> [Extract to read]
☆ ☆ ☆ ☆ ☆ ☆ ☆

Date: April 19, 2008
To: the Crossroads QFC
From: Claire Petersky
Re: My ruined Pesach dinner
CC: Corporate QFC office
On Friday, I took at day off from work, and went first thing in the morning to purchase food items for Pesach. I bought approximately $127 worth of groceries to feed 16 people for dinner this evening.
The centerpiece for the evening was going to be Moroccan brisket. I use the recipe from the Foods of Israel cookbook. This recipe is a never-failing wonderment for dinner parties, and I have made it many times. It takes all day but it is worth it. It would not be surprising to you that I had the purchase of approximately 8 pounds of brisket on my shopping list.

☆ ☆ ☆ ☆ ☆ ☆ ☆

> [Available data]
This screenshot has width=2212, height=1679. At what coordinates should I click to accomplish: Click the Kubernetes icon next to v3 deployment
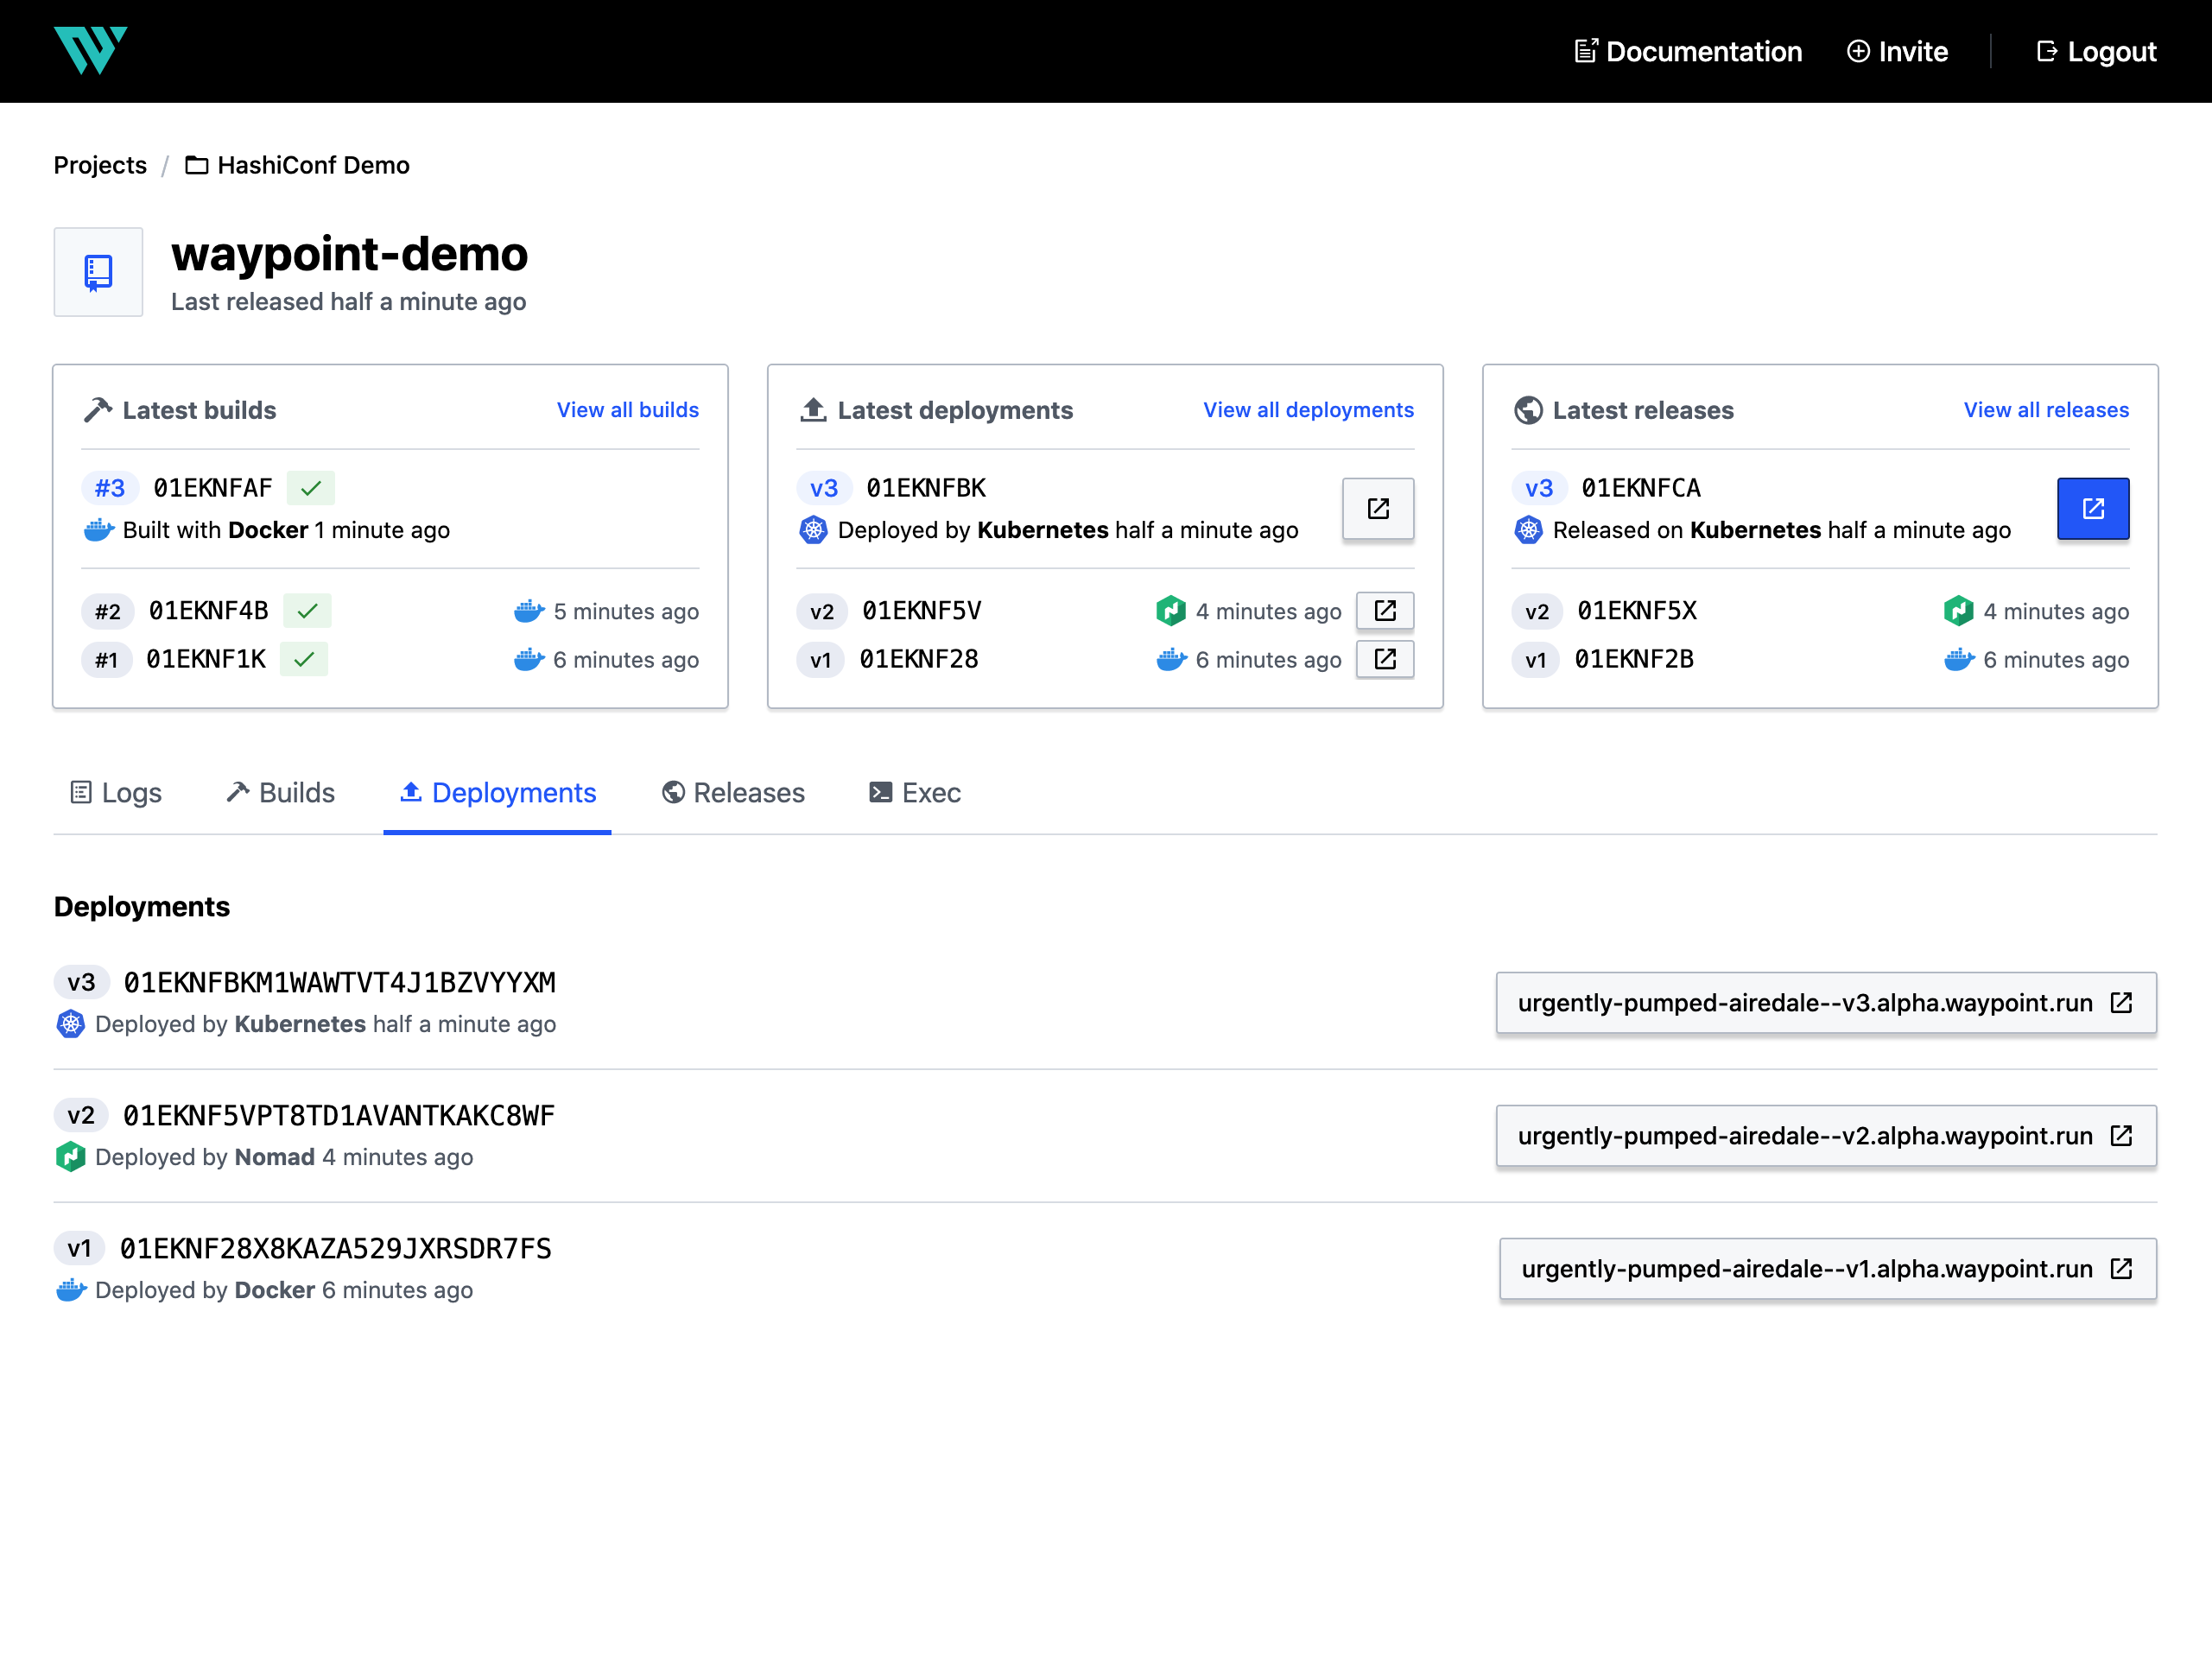[x=71, y=1023]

☆ ☆ ☆ ☆ ☆ ☆ ☆

> [Parts of the exercise]
1. Answer these questions using the Pesach dinner letter:
(a) Who received a copy of the letter?
(b) How many people was the food bought to feed?
(c) Which cookbook supplies the brisket recipe?
2. Does the Pesach dinner letter support each statement below? Answer yes or no, and quote the words that decide it.
(a) The writer spent about $127 on groceries.
(b) The Moroccan brisket can be prepared in about an hour.
(c) The writer had cooked this brisket recipe only once before.

> [Solutions for each task]
1.
(a) The Corporate QFC office
(b) 16 people
(c) The Foods of Israel cookbook

2.
(a) Yes: "I bought approximately $127 worth of groceries"
(b) No: "It takes all day but it is worth it."
(c) No: "I have made it many times."